━━ Data

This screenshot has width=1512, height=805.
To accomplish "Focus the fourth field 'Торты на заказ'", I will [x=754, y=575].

━━━━
━━ Data

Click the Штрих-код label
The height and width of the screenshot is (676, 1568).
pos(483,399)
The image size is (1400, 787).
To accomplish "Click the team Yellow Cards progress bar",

━━━━

◆ Task to carry out
What are the lines above, starting at the one with "The image size is (1400, 787)." and ending at the one with "the team Yellow"? Give them again exactly, and only them.

◆ Answer space
The image size is (1400, 787).
To accomplish "Click the team Yellow Cards progress bar",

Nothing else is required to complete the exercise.